-- START OF Extract --

March 22, 2015 3 comments

I hope you’ve all had a good Spring Break. I’ve spent most of it catching up on work, reading, doing a few chores, and sporadically paying attention to education issues. As we get set for the fourth quarter of the school year and the second half of the legislative session, I’ve also been looking for something to tie together the task we in the #oklaed community have ahead of us.

In times like these, I often turn to quotes from songs or from movies. With the major league baseball season beginning in about two weeks, I thought about pulling down a Crash Davis monologue from Bull Durham. On the other hand, although I agree with his views on pretty much everything, especially the designated hitter and opening presents Christmas morning, it’s not really an appropriate rant for an education blog. Instead, I’m going to use one of the shortest speeches ever from a Kevin Costner movie. This clip is only six seconds long.

http://www.hark.com/clips/gsbznfbfrh-lets-think-about-what-is-all-the-battle

In the Untouchables, as Elliot Ness takes his men north of the border to interrupt Al Capone’s liquor supply line, a Canadian Mountie implores Ness to remember that the element of surprise is “half the battle.” Ness responds:

The surprise is half the battle. Many things are half the battle, losing is half the battle. Let’s think about what is all the battle.

We sometimes fall into the half-the-battle line of thinking in our own conversations. I’ve heard school leaders say that when it comes to effective instruction, relationships are half the battle. Relationships are certainly the most critical element in effective classroom management and instruction, but it is one of at least a dozen elements that contribute to someone being a good teacher. Passion for your content area is critical as well. So is school culture. Collaboration matters too. As does having adequate instructional resources. You get the idea.

-- END OF Extract --
-- START OF Data block --

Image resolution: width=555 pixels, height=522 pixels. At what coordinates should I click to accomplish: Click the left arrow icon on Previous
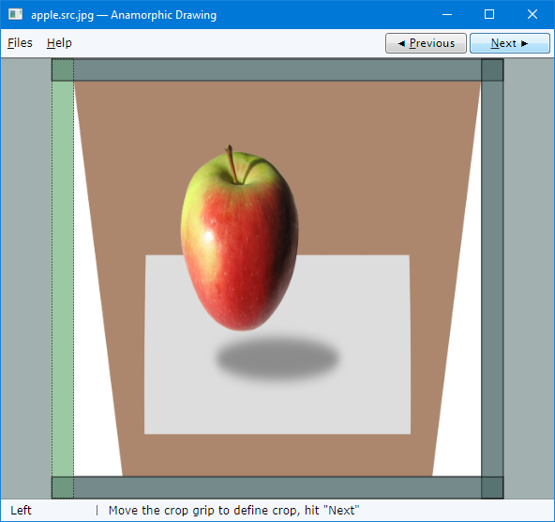pos(401,43)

-- END OF Data block --

■ **Required actions**
1. Please rewrite the part of the education blog post that opens with "March 22, 2015" and closes with "ahead of us.", replacing "Spring Break" with "vacation".
2. Write a continuation of the education blog post, starting after its final sentence.

■ **Answers to the tasks**
1.
March 22, 2015 3 comments

I hope you’ve all had a good vacation. I’ve spent most of it catching up on work, reading, doing a few chores, and sporadically paying attention to education issues. As we get set for the fourth quarter of the school year and the second half of the legislative session, I’ve also been looking for something to tie together the task we in the #oklaed community have ahead of us.

2.
A similar thought holds true when it comes to our focus on education policy. Most of us can’t carry the flag into battle for or against every piece of legislation that affects public schools in this state, so we focus on the ones that matter the most to us. Maybe we think, stopping vouchers would be half the battle, or reducing testing would be half the battle. Admittedly, in the limited time I’ve had to write in 2015, I’ve focused on only four things: teacher pay, APUSH, replacing the EOIs with the ACT (SB 707), and Clark Jolley’s voucher extravaganza (SB 609). I’ve tweeted about other issues, but I have to pick my fights. In the process, if I’m lucky, I’m focused on half the battle.

Our friendly Oklahoma Legislature, on the other hand, has time to focus on all the battle. In addition to the above issues, they* also want to restrict how teachers who choose to belong to OEA or AFT have their dues drawn. One legislator explained his vote against this bill saying those supporting it just wanted to poke the union in the eye. Among those who voted for this bill on the House floor are several legislators who usually earn the praises of the #oklaed community. The reason we must praise the ones who support us in tough times is that we need to have their attention when they do things like this too. Ultimately, if this passes the Senate and earns the governor’s signature, I imagine the various local bargaining units will still manage to collect dues from teachers.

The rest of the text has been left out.